Accordingly, in view of the literal language of section 911(a), which speaks of income to be “excluded” from gross income, the legislative history which reflects a concern to avoid double tax benefits, and the judicial interpretations which we have discussed above, we conclude that the petitioner is entitled to deduct his biological research expenses where (1) there is clearly no “earned income” to which they are allocable or chargeable against, and (2) where there is no possibility of a double tax benefit accruing to petitioner by our allowance of such expenses under the authority of section 162(a).
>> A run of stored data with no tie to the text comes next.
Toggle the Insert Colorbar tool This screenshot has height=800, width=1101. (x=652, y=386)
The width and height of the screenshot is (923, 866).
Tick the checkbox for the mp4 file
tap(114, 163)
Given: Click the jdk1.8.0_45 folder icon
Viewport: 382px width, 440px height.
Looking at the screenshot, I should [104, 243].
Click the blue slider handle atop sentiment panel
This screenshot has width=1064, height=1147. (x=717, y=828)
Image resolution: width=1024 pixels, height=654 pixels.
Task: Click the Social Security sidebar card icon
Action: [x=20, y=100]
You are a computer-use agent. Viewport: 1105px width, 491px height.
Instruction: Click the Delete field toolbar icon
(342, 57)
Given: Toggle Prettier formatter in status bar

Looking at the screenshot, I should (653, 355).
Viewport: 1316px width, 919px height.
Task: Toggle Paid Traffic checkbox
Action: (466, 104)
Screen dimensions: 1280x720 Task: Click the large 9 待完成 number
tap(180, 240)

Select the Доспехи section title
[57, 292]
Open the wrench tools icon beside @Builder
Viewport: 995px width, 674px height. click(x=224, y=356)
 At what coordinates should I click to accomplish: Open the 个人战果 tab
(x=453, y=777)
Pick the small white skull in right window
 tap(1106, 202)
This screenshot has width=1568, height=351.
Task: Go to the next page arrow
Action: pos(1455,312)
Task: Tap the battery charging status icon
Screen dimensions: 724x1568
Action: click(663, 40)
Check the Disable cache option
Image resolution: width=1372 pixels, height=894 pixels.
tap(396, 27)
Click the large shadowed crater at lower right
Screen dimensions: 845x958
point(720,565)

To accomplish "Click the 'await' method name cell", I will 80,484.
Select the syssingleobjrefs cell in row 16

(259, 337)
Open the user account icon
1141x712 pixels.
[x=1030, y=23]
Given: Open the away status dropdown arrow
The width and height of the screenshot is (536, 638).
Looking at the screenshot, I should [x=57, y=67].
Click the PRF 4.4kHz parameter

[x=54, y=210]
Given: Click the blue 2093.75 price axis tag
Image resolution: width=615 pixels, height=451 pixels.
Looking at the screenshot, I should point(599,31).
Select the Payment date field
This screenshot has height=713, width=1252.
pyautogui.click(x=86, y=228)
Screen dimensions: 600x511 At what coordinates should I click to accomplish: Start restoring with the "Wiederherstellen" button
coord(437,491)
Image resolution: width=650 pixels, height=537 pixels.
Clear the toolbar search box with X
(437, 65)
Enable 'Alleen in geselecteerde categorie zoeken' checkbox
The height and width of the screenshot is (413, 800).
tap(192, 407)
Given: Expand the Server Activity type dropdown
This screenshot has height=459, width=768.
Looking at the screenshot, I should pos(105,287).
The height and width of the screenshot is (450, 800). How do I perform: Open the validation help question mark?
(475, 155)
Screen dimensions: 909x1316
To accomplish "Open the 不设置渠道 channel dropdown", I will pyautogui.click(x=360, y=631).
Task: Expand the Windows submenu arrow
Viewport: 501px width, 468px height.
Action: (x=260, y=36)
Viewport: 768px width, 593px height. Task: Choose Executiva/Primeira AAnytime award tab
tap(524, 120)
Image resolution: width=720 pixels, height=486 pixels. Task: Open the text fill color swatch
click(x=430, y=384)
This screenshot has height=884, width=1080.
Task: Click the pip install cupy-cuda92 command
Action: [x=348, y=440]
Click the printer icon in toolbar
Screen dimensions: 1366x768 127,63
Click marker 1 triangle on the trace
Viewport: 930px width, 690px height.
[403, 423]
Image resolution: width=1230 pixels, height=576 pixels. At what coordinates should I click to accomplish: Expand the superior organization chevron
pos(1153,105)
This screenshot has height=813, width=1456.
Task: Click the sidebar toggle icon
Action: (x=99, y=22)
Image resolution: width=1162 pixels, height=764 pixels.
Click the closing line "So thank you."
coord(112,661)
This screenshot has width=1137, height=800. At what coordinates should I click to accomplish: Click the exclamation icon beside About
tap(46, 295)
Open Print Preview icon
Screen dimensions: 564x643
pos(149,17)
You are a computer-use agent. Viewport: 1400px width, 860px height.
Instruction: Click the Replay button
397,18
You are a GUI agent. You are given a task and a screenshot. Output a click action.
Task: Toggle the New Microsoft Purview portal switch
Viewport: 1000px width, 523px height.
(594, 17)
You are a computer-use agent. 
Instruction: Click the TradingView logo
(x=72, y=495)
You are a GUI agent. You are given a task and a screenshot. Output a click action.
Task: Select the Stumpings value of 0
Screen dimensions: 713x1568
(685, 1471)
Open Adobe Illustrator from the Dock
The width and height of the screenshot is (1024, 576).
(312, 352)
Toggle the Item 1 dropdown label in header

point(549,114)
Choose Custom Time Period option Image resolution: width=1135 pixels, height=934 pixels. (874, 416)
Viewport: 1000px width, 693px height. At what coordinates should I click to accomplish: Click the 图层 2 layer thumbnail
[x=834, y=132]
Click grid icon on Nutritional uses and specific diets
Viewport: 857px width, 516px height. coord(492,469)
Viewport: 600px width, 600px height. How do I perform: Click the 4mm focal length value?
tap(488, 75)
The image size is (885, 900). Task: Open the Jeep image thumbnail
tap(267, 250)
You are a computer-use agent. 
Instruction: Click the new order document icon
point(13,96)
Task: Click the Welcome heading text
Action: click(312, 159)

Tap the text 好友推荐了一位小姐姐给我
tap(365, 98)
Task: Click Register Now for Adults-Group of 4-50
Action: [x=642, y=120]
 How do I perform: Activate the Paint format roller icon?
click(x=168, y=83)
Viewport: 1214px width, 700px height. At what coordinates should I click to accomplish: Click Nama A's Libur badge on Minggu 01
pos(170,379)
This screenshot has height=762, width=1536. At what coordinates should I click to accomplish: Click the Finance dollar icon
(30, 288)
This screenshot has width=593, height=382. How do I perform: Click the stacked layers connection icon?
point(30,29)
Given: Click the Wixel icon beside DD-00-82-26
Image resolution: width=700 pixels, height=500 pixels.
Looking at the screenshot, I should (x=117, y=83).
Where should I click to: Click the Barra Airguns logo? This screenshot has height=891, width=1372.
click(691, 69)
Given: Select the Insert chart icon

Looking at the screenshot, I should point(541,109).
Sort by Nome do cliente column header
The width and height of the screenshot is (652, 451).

Furthermore, we think the allocation of deductions permitted by Congress, and upheld in Brewster, between “earned” and “unearned” foreign income, with the latter being deductible in their entirety, evidences an awareness by Congress that at times deductions will be available to taxpayers (such as petitioner here) residing in foreign countries where such deductions are not traceable to any “earned income.”

Decision will be entered for the petitioner.

All section references are to the Internal Revenue Code of 1954, as amended, unless otherwise noted.

The parties agree that the expenses incurred by petitioner are of the kind ordinarily allowable under sec. 162 as ordinary and necessary business expenses to a resident United States citizen.

We agree with petitioner that the income he received in 1971 as an advance for conducting a college student tour in 1972 was earned in a separate trade or business from his biological research.

The deduction language of present sec. 911(a) contains an exception, not relevant to the instant case, allowing deductions under 911(a) where permitted by sec. 151, relating to personal exemptions.